(Publicado en La Gaceta de la Iberosfera)
Están pasando muchas cosas y más que van a pasar. De alguna de ellas iba a escribir, pero la emoción que transmite la tristeza me impide hacerlo. Cuando un amigo del alma muere, el mundo se detiene.
José María Poveda, neuropsiquiatra, profesor, escritor, filósofo, psicólogo transpersonal, experto en culturas chamánicas y hombre de bien murió en la noche del sábado, de repente, a causa de un aneurisma. Tenía setenta y tres años. Estaba, como siempre, lleno de proyectos que ya nadie anudará. Imprevisible ha sido tan funesto desenlace. Se ha muerto, se me ha muerto, se nos ha muerto “como del rayo”, igual que a Miguel Hernández se le murió su amigo Ramón Sijé. Sírvale de epitafio esa metáfora.
Sería, más o menos, la medianoche de ayer cuando un zumbido del teléfono me despertó. Más que zumbido era redoble de campana de John Donne. Una amiga común acababa de enviarme un mensaje con el que me ponía al tanto de la lúgubre noticia.

==============================

> **Tus tareas**
[1] ¿Puedes transcribir sin cambios el pasaje del texto sobre la muerte de José María Poveda que comienza en "(Publicado en La" y termina en "mundo se detiene."?
[2] ¿Podrías prolongar el texto sobre la muerte de José María Poveda a partir de su última frase?

> **Datos disponibles**

==============================

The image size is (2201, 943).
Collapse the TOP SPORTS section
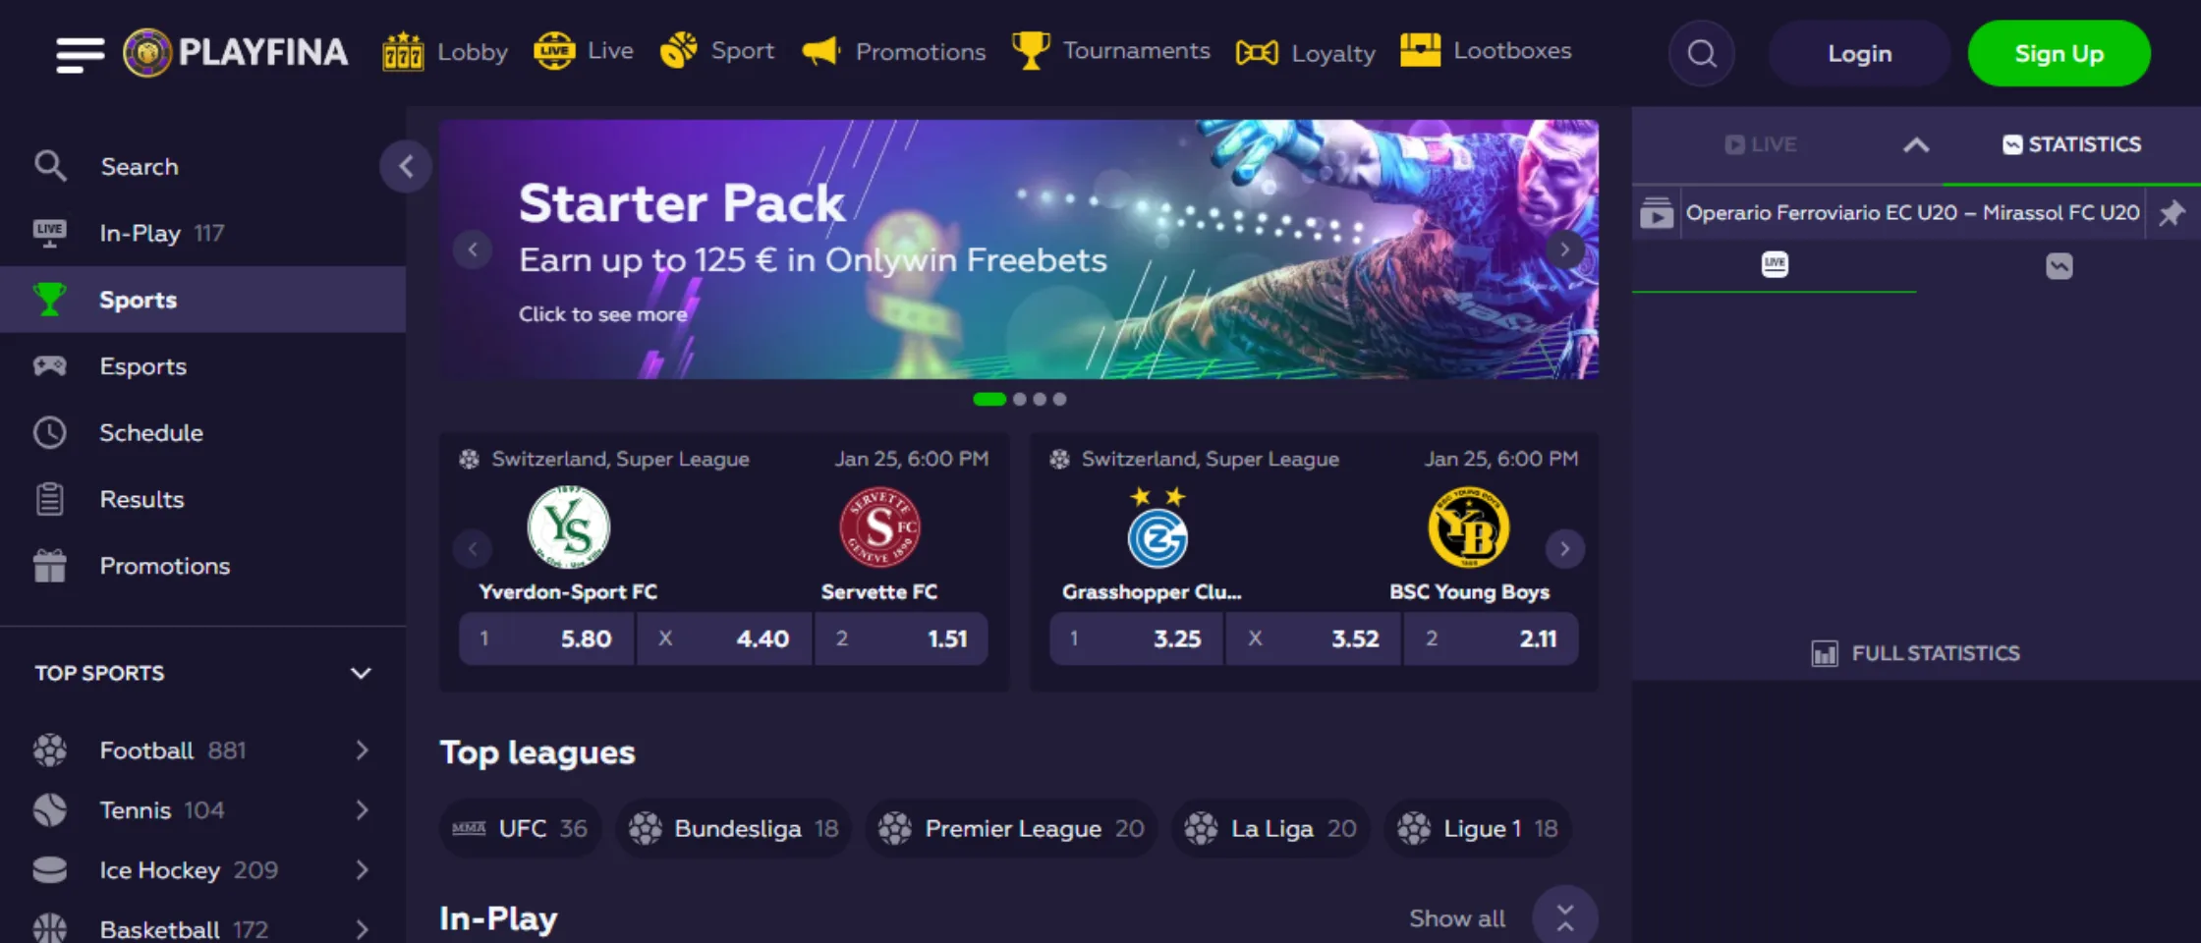[x=361, y=673]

==============================

> **Respuestas por tarea**
[1]
(Publicado en La Gaceta de la Iberosfera)
Están pasando muchas cosas y más que van a pasar. De alguna de ellas iba a escribir, pero la emoción que transmite la tristeza me impide hacerlo. Cuando un amigo del alma muere, el mundo se detiene.

[2]
Ya no volví a conciliar el sueño. Pasé la noche en esa tierra de nadie, pegajosa, que separa la conciencia del sopor. Lo primero que hice al despertarme fue borrar el nombre de José María en mi agenda de teléfonos. Es una operación ‒una mutilación‒ que últimamente practico a menudo. No sólo mueren, uno tras otro, mis coetáneos. Mueren también quienes vinieron después. Las generaciones no se renuevan: se suceden. Esa agenda parece ya la antología de Spoon River: un cementerio de sepulcros blanqueados por el genio lírico de quien la compiló. La segunda ley de la termodinámica es como una guillotina que jamás descansa.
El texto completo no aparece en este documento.